--- Saved entries ---
▬▬▬

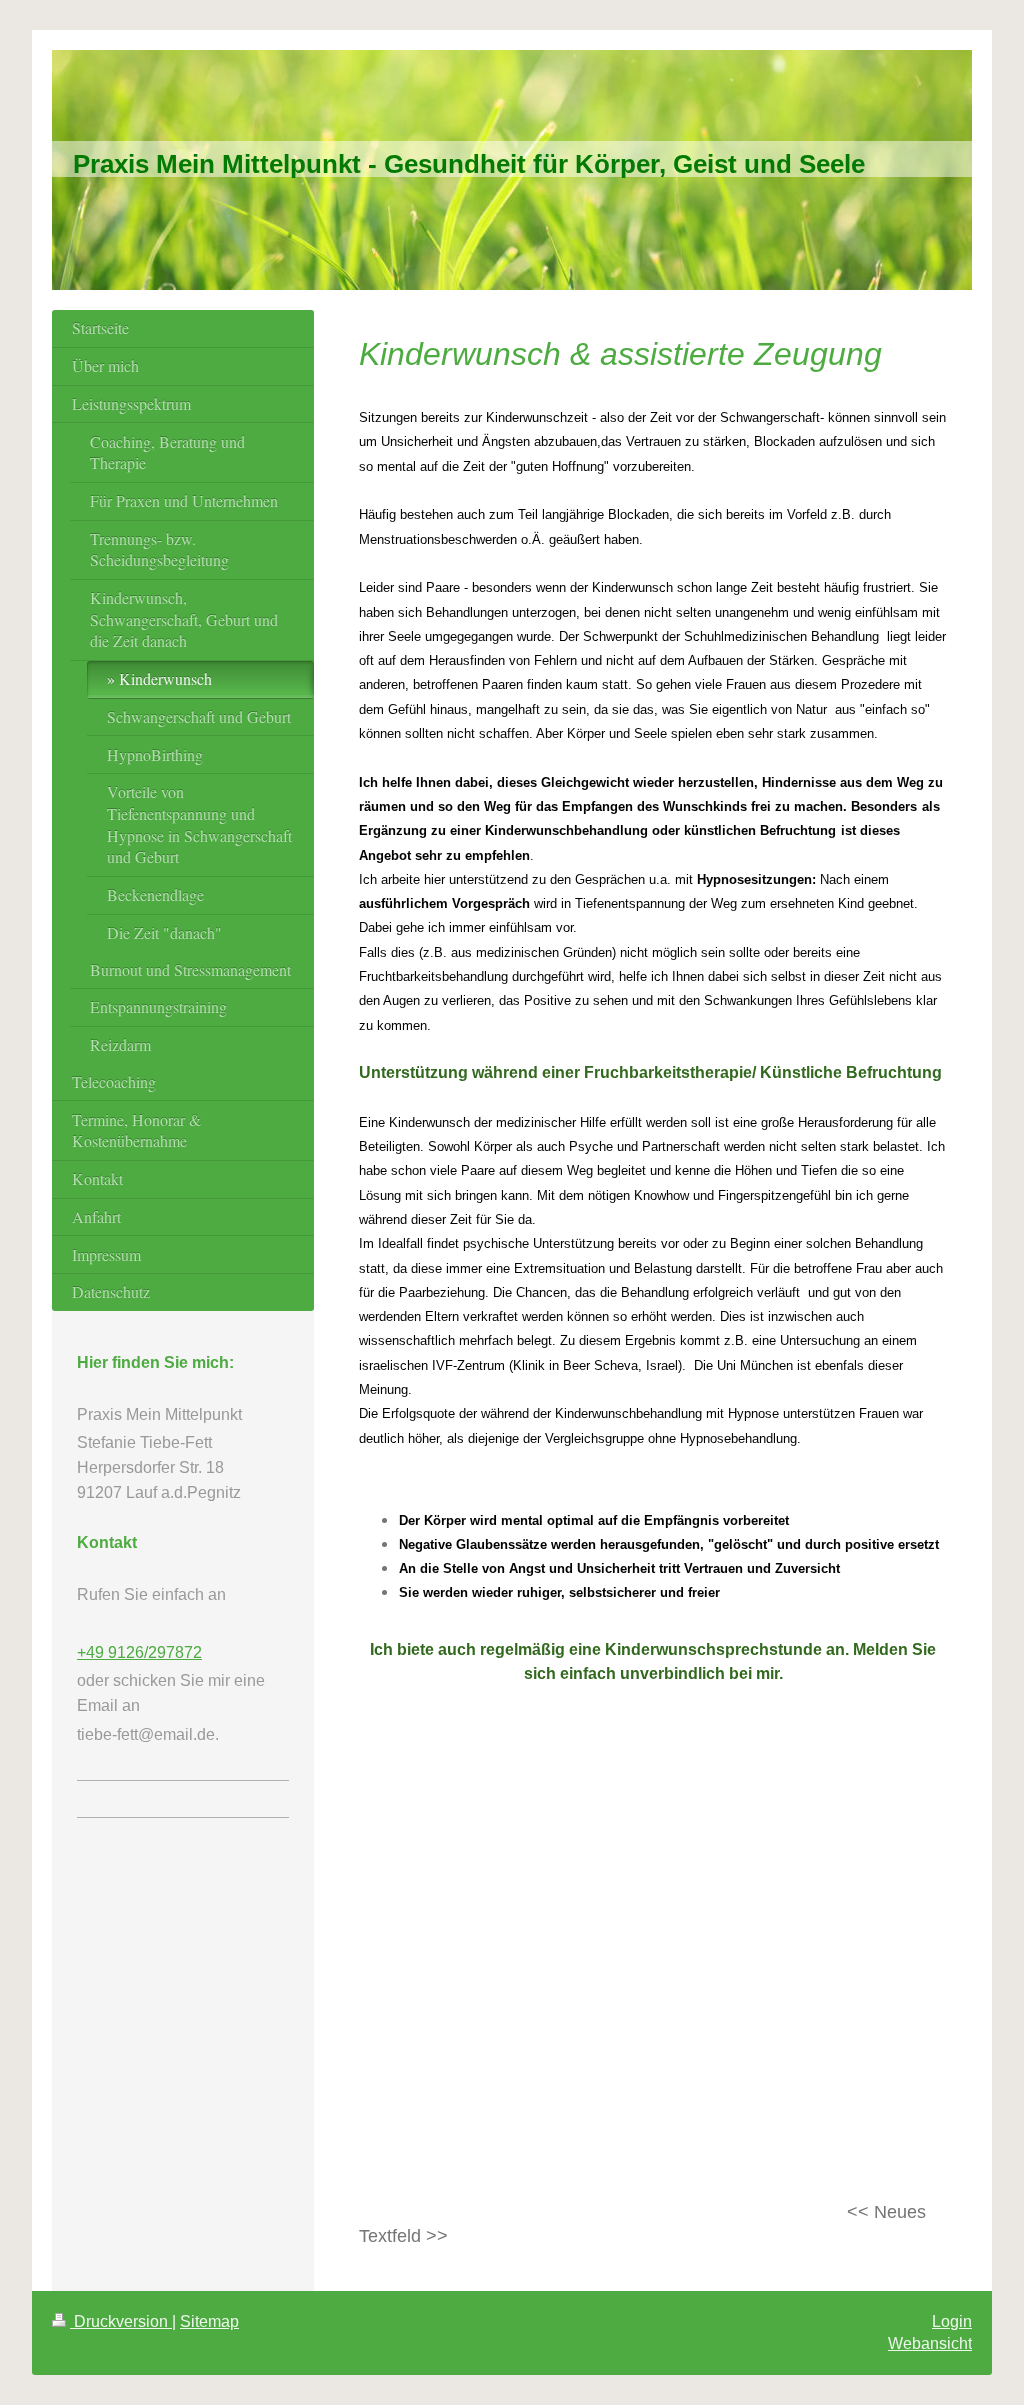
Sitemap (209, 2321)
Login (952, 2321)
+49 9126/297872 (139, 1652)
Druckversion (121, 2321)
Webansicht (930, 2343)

▬▬▬

--- ASSIGNMENT ---
Please write out all of the data verbatim, with no pictures in the copy.

--- TASK RESULT ---
Sitemap (209, 2321)
Login (952, 2321)
+49 9126/297872 (139, 1652)
Druckversion (121, 2321)
Webansicht (930, 2343)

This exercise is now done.